Take another look at the example of a perfect shuffle based on 20 cards from the what is a perfect shuffle page.

Choose a card and follow its path through each shuffle. For example, 1 starts of course as the first card. It then moves to the 2nd spot, 4th spot, 8th spot, 16th spot. See what is happening?

The number doubles with each perfect shuffle. By this rule the card should then move to the 32nd spot. But there are only 20 cards and it instead moves to the 11th spot. Why the 11th spot? Because the numbers are actually doubling in modulo 21. 32 ≡ 11 (mod 21). 32 is equivalent to 11 mod 21.

Completely baffled by that statement? See my explanation of what is modular arithmetic.

If you choose another card to follow you will see that again the spot it is in after each perfect shuffle doubles in mod 21.
3 moves to spot 6, to spot 12, and then back to spot 3. 24 ≡ 3 mod 21. In the general case the cards always double their spot in the mod one larger than the number of cards.
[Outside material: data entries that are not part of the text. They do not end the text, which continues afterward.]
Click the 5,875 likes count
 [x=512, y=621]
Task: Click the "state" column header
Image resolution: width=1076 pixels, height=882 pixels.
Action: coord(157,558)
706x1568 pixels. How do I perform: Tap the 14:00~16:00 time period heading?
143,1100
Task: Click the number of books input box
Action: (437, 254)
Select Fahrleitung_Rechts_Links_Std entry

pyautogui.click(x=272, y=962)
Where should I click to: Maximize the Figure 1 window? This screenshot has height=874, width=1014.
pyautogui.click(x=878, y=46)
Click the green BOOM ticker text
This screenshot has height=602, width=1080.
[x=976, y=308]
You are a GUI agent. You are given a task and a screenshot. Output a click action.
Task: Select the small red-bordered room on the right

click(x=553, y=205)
In the example of 20 cards we have examined it took 6 perfect shuffles for the cards to return to their original order. It takes 5 colors to color the pattern.
  • 2 colors with 6 stripes (green & purple)
  • 2 colors with 3 stripes (blue & yellow)
  • 1 color with 2 stripes (pink)
The patterns created by all perfect shuffles are not so beautiful. Depending on the number of cards the pattern may include many different colored groups or it may be that the cards rotate around to every place before returning to their original configuration leaving only one color group. 12 cards is an example of a shuffle that that does this.
I chose to knit scarves based on prefect shuffles of 76, 114, & 142 cards because these numbers each produce a pattern with 4 or 5 colors. When designing scarves it becomes useful to be able to predict the number and size of the color groups that will be created by a certain size of perfect shuffle. It turns out the color groups depend on the factors of the number one larger than the number of cards, the number used for the modulo.